Son
dos muchachos en la hora del recreo; uno de ellos amenaza al otro, lo
hiere incluso. El más débil intenta huir, pero de nuevo su enemigo
lo caza y lo somete a su propia concepción de la violencia. Esta
escena se repite un día tras otro; a veces se trata de la
sustracción del bocadillo, otras veces del agravio, el insulto o el
abuso, casi siempre la humillación de la víctima inocente como
elemento constante. Entonces llega un día que queda grabado en la
memoria del hooligan: la víctima, desquiciada, lanza una amenaza que
truena en el cielo, como una profecía apocalíptica: 'un día cogeré
una escopeta y te mataré'. Al día siguiente se reactivan las
palizas, las humillaciones, la persecución sin fin.
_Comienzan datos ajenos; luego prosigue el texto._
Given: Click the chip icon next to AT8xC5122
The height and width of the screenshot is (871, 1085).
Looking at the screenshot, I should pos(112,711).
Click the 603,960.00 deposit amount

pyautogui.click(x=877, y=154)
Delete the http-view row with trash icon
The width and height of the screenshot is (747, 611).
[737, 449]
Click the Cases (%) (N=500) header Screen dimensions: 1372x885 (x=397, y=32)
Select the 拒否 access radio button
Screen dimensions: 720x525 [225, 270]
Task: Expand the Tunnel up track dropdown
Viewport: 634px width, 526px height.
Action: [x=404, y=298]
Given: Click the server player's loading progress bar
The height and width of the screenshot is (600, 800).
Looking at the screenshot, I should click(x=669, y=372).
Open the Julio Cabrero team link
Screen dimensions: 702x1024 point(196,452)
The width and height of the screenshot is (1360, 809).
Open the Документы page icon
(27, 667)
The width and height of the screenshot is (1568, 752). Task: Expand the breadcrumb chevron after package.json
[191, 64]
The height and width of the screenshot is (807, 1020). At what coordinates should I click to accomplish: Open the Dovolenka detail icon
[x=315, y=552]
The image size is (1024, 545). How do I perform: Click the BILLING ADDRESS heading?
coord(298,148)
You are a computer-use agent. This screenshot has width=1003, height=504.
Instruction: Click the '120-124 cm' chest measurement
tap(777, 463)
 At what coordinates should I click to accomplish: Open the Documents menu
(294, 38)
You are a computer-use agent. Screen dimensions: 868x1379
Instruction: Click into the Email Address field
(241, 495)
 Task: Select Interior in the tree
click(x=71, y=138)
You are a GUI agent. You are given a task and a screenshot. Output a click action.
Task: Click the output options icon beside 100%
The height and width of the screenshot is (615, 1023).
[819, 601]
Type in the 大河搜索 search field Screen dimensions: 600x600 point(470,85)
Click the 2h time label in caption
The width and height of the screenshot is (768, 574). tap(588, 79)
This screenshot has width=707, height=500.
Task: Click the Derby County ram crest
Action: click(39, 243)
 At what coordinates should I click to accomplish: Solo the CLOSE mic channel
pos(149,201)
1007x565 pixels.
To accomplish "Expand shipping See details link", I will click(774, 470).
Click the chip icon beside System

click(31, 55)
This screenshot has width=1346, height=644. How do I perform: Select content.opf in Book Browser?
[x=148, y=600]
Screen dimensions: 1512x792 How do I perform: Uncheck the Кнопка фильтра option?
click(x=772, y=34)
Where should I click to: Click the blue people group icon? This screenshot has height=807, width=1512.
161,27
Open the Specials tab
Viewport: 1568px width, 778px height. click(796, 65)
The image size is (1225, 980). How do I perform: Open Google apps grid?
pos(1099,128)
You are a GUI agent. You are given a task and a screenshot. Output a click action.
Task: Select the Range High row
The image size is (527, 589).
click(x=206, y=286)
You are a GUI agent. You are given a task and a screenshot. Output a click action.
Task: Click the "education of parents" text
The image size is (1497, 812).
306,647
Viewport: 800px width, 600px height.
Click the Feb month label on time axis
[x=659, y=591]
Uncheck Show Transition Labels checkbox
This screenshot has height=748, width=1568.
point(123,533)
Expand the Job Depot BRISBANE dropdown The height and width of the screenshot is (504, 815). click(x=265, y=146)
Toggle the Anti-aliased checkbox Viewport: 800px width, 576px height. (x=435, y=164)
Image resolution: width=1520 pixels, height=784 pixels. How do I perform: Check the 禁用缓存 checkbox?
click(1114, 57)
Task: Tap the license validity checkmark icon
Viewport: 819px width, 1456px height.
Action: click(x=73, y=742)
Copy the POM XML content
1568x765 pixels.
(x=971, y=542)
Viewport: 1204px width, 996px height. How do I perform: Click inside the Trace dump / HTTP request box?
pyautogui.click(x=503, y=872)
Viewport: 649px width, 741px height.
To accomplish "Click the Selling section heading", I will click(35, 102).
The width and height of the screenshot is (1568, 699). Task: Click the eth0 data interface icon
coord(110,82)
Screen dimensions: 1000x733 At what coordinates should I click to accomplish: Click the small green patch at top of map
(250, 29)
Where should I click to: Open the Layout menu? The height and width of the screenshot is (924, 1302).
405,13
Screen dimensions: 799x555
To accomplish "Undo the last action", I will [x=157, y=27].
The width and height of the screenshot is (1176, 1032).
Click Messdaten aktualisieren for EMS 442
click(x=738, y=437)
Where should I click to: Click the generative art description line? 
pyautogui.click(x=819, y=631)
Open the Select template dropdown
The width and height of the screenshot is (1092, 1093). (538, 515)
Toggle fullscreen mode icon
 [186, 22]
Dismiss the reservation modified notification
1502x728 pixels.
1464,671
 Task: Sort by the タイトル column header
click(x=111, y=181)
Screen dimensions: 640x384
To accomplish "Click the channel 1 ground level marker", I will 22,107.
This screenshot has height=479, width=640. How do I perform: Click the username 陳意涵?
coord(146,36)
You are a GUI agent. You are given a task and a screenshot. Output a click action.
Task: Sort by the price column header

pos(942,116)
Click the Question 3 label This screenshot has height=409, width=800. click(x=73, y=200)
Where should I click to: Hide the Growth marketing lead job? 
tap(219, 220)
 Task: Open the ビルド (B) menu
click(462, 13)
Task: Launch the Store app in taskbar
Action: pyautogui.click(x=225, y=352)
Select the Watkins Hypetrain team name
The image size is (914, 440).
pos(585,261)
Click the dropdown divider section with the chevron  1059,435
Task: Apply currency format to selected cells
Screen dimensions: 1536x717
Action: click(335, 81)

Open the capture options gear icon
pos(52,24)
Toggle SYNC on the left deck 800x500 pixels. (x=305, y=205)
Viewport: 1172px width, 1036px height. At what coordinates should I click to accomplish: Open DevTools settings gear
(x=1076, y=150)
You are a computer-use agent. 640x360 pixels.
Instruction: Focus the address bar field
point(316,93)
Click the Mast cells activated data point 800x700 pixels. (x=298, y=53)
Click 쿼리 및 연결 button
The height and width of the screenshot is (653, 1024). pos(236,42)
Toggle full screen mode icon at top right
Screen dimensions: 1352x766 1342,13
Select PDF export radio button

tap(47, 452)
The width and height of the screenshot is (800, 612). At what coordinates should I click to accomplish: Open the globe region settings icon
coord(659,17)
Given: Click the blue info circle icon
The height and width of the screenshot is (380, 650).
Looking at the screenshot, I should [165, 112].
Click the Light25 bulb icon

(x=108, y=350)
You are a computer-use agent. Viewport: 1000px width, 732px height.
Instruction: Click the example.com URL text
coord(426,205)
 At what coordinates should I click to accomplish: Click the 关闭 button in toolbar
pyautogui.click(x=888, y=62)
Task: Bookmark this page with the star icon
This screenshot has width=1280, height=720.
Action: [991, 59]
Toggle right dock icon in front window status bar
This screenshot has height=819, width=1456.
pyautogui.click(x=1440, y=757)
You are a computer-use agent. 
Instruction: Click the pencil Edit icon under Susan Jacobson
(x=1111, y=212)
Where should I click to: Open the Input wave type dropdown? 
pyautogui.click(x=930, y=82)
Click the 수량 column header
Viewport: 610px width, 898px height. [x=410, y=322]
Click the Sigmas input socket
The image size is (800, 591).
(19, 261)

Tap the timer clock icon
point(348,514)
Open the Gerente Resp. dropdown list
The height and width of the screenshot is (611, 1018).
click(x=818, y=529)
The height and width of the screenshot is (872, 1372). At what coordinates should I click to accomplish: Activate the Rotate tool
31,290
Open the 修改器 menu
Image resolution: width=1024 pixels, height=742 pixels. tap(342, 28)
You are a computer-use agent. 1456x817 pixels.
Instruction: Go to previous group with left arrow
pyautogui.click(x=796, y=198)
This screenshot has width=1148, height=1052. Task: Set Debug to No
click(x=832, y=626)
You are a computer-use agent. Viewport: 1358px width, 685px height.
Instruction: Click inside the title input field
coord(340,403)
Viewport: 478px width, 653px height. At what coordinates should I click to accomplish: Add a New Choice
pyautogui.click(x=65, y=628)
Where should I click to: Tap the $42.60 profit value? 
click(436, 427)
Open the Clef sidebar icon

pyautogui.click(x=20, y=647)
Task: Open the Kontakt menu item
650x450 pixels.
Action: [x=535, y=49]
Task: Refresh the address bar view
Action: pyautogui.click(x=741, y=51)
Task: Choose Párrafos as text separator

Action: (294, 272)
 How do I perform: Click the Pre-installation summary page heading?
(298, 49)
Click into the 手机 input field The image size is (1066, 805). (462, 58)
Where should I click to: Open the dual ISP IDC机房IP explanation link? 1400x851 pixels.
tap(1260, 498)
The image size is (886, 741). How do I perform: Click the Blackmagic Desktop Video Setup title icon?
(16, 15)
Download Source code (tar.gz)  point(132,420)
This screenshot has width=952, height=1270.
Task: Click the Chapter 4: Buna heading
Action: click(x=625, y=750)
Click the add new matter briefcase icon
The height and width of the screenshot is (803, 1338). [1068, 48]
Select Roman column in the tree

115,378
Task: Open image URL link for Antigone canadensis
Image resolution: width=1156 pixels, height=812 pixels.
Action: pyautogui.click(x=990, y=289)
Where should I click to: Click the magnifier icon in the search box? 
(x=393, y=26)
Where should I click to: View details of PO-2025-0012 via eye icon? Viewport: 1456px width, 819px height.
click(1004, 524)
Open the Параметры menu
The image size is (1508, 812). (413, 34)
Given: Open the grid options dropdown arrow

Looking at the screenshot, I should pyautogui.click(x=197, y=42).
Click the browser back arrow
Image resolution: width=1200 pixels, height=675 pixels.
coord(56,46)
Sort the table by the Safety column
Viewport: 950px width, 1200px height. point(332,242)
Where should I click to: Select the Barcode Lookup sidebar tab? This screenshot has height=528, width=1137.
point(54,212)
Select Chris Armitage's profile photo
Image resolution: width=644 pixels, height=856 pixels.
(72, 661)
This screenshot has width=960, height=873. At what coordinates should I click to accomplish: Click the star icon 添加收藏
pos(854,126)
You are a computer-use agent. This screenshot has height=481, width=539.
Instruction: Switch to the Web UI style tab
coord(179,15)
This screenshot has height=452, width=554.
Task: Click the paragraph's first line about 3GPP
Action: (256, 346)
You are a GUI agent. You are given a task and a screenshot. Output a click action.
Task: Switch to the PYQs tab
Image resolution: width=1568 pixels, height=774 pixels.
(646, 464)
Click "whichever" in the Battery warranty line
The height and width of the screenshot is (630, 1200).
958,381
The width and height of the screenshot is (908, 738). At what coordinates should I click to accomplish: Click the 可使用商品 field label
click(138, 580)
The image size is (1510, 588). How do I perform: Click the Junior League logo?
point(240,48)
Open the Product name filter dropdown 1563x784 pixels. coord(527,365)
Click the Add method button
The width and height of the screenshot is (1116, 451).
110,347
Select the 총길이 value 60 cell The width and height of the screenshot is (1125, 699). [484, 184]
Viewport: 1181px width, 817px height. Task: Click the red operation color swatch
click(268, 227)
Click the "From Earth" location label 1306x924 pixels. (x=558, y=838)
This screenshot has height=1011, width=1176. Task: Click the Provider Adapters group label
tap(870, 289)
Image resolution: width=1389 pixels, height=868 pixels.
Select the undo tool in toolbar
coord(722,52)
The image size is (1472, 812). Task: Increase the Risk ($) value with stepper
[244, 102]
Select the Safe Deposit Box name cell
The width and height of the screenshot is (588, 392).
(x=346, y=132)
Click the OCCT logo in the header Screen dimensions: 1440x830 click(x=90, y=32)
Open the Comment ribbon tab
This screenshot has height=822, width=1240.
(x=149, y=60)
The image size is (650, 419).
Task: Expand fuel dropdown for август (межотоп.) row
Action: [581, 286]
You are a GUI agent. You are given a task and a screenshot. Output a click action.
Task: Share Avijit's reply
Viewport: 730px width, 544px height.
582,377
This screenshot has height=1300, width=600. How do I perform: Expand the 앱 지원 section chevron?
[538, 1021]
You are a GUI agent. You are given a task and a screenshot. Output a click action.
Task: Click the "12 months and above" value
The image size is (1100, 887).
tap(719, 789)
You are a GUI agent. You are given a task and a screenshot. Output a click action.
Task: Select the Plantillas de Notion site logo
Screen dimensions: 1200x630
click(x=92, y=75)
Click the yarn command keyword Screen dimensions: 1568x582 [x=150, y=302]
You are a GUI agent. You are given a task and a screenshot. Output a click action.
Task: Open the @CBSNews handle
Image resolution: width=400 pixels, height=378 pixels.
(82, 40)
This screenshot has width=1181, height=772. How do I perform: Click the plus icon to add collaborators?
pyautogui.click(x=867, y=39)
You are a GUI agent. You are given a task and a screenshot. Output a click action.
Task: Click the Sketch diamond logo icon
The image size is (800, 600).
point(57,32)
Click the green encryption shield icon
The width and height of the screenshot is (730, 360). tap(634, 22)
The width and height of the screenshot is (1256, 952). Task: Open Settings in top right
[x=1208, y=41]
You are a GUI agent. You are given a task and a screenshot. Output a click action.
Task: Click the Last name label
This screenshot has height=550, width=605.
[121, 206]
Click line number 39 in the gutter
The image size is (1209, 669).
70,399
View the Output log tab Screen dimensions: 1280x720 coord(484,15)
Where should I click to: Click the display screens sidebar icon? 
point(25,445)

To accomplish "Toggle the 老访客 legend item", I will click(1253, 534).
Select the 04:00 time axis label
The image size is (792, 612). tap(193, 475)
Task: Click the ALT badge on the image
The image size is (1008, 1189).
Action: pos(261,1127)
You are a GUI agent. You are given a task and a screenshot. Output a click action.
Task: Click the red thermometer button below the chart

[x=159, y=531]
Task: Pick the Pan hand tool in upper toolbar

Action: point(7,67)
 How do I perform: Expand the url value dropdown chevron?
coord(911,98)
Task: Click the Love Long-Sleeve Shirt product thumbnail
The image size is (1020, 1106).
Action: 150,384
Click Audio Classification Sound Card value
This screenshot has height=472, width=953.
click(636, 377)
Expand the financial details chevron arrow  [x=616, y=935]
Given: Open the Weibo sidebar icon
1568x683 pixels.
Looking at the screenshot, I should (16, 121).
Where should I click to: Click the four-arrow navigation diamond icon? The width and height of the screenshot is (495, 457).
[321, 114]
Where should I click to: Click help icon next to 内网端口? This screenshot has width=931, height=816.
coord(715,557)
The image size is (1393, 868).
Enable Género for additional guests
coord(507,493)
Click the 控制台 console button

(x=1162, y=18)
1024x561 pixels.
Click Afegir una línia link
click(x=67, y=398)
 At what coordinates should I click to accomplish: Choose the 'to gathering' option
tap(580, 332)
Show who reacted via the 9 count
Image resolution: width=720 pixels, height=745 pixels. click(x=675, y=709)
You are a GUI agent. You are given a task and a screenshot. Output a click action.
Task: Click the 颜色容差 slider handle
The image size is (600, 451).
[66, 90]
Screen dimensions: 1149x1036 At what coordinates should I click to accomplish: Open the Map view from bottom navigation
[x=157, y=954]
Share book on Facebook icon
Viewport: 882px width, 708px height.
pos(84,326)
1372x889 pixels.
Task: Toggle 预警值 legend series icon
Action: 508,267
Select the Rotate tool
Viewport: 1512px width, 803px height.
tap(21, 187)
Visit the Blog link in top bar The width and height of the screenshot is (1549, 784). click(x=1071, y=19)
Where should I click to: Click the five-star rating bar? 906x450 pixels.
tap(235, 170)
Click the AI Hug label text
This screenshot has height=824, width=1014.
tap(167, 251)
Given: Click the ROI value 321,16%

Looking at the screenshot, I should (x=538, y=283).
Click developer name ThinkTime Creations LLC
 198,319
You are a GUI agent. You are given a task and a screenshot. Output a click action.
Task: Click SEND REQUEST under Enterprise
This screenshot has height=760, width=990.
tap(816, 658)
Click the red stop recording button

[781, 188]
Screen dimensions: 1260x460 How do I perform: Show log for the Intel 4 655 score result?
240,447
Pero la época
escolar se termina, se sucede la adolescencia, los devenires se
bifurcan en mil laberintos traviesos e imposibles y todo aquello
queda relegado al baúl de los recuerdos polvorientos. Muchos años
después, casi una eternidad, vemos almorzando al hooligan en una
pequeña terraza de un pueblo tranquilo. A su lado, sus dos hijas;
enfrente, su mujer
de cabellera rubia y senos prominentes. Es una tarde de verano
soleada y radiante. Pero no por mucho tiempo; un nubarrón se
interpone en la contemplación dominical regada por un poco de
cerveza y marisco. Suena el gatillo. El metal se posa sobre la nuca
como un hielo impasible. Luego vienen los gritos, la sangre, los
niños aterrorizados huyendo hacia el vacío. La profecía se ha
cumplido, han sonado las trompetas; el indomable devenir, una vez
preso de sus propios delirios, curvas, imperfecciones y caprichos,
retorna ahora con los rigores de la ley hacia su propio origen, hacia
su propio destino: por fin el círculo se cierra.